-- Exercise inputs follows --

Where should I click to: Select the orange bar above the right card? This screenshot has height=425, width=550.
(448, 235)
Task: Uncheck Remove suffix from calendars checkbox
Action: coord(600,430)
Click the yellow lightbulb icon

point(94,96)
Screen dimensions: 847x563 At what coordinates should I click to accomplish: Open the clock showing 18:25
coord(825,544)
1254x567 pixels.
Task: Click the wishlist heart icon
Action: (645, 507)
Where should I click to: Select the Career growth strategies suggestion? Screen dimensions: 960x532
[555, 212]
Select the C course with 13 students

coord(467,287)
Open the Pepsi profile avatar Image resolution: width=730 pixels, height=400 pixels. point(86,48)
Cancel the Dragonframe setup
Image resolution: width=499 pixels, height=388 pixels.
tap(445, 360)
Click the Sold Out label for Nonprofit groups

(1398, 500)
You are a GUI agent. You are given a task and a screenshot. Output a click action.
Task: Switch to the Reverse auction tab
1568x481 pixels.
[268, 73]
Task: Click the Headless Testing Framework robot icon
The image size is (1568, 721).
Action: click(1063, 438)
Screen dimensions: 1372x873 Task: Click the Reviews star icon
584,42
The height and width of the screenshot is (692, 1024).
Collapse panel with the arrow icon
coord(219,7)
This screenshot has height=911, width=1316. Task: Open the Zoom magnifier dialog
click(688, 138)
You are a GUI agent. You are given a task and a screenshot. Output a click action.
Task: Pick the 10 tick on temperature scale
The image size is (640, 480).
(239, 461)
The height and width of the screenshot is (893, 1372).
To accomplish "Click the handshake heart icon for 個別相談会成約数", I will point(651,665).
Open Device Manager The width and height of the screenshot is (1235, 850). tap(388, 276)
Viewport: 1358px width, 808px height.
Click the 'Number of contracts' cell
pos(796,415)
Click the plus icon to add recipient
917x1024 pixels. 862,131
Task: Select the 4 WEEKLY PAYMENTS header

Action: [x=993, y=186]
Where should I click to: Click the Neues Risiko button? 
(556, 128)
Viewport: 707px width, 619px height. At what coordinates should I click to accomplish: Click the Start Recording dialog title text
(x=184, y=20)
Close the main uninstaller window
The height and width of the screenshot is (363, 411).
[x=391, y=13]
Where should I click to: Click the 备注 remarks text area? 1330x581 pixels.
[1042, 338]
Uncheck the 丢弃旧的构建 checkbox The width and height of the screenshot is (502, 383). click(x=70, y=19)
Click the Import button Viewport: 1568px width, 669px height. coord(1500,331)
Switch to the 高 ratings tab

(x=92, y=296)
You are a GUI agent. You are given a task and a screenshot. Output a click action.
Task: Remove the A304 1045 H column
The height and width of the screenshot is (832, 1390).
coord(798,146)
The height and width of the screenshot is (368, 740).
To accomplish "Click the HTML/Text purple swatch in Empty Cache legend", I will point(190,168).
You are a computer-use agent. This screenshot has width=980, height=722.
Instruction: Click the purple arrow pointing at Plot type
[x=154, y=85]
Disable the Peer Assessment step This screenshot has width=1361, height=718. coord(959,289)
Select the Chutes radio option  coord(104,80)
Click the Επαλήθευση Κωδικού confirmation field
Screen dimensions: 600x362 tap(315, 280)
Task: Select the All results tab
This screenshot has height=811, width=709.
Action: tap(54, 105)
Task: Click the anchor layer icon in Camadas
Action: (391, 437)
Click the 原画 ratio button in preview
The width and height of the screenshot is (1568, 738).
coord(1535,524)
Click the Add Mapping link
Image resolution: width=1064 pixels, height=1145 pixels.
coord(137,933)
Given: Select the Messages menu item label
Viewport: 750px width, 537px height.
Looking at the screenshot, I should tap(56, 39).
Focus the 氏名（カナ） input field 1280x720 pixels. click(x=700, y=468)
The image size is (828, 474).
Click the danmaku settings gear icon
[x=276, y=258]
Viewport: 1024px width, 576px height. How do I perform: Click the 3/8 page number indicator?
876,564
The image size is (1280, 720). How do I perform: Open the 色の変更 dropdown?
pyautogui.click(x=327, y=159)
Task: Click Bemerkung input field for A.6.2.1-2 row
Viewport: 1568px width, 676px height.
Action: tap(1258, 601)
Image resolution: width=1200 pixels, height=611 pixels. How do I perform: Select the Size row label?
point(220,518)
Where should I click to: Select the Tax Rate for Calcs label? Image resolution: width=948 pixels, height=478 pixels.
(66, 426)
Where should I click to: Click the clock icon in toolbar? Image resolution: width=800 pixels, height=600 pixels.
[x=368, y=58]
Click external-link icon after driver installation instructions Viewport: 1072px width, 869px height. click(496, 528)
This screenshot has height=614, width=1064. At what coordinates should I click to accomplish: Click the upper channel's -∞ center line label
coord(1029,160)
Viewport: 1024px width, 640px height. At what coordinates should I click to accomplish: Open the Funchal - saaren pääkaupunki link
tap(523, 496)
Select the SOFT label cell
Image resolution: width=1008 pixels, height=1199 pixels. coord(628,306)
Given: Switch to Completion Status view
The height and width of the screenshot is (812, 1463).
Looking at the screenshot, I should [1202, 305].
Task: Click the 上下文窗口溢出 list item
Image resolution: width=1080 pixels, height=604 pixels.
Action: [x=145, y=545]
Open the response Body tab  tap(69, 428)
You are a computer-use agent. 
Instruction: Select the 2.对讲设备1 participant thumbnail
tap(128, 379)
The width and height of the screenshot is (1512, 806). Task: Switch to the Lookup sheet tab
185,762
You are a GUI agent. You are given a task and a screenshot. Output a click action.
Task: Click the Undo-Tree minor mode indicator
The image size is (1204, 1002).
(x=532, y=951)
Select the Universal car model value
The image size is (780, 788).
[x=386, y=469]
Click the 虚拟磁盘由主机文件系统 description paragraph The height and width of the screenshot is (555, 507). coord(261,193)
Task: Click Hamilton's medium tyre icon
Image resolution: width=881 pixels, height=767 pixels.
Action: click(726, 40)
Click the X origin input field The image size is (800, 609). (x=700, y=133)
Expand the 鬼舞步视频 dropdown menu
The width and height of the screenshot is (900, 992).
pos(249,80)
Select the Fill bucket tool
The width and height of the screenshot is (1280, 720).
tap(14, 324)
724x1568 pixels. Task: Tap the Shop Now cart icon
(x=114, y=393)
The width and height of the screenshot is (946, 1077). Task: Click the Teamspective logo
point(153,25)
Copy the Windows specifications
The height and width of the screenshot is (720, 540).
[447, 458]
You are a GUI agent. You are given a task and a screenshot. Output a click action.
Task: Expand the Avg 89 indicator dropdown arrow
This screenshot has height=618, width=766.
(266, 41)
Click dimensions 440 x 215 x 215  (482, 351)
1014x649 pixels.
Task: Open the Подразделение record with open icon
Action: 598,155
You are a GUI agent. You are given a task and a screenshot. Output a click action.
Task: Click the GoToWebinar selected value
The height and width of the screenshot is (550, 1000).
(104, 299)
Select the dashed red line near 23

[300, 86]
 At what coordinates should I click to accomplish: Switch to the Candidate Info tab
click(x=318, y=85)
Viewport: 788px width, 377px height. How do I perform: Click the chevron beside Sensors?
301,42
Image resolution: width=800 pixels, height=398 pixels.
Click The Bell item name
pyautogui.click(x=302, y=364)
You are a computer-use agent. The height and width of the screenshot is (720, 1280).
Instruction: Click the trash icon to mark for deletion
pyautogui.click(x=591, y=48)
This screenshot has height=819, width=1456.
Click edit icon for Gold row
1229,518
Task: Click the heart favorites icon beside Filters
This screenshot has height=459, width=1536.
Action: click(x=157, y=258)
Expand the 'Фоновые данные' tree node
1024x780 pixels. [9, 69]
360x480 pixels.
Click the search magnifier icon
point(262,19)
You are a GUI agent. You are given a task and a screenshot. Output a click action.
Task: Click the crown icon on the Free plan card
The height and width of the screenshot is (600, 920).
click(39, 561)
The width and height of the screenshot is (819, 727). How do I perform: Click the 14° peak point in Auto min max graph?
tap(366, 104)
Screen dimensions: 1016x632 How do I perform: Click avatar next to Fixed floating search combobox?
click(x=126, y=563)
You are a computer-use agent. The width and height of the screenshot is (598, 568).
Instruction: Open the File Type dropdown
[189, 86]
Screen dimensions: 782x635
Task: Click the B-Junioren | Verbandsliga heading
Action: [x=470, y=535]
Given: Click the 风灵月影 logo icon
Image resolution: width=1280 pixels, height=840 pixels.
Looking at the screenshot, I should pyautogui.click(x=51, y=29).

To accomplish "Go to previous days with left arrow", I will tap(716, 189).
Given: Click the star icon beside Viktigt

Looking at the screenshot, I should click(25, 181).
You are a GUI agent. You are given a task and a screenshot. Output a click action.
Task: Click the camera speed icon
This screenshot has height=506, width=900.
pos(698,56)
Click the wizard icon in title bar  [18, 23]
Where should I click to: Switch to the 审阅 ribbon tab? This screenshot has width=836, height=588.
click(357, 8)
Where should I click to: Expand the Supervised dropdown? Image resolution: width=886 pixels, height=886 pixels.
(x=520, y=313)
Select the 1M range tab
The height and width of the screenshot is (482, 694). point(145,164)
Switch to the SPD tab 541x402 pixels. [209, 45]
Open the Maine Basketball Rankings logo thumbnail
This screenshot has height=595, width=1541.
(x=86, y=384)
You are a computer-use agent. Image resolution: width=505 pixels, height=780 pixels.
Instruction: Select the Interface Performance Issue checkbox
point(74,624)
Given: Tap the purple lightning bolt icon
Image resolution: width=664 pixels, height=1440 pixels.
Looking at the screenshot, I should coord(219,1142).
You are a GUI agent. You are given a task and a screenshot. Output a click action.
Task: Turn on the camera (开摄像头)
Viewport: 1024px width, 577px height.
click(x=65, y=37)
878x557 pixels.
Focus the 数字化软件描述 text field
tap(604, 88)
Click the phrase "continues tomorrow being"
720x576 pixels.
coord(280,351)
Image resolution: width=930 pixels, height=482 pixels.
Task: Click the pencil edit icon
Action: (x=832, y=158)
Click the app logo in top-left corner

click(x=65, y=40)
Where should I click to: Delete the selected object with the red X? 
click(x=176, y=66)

-- Exercise inputs concluded --

The required output is the line containing "Select the 1M range tab" through the last line of the records above, each copied exactly and nothing more.

=== Response ===
Select the 1M range tab
The height and width of the screenshot is (482, 694). point(145,164)
Switch to the SPD tab 541x402 pixels. [209, 45]
Open the Maine Basketball Rankings logo thumbnail
This screenshot has height=595, width=1541.
(x=86, y=384)
You are a computer-use agent. Image resolution: width=505 pixels, height=780 pixels.
Instruction: Select the Interface Performance Issue checkbox
point(74,624)
Given: Tap the purple lightning bolt icon
Image resolution: width=664 pixels, height=1440 pixels.
Looking at the screenshot, I should coord(219,1142).
You are a GUI agent. You are given a task and a screenshot. Output a click action.
Task: Turn on the camera (开摄像头)
Viewport: 1024px width, 577px height.
click(x=65, y=37)
878x557 pixels.
Focus the 数字化软件描述 text field
tap(604, 88)
Click the phrase "continues tomorrow being"
720x576 pixels.
coord(280,351)
Image resolution: width=930 pixels, height=482 pixels.
Task: Click the pencil edit icon
Action: (x=832, y=158)
Click the app logo in top-left corner

click(x=65, y=40)
Where should I click to: Delete the selected object with the red X? 
click(x=176, y=66)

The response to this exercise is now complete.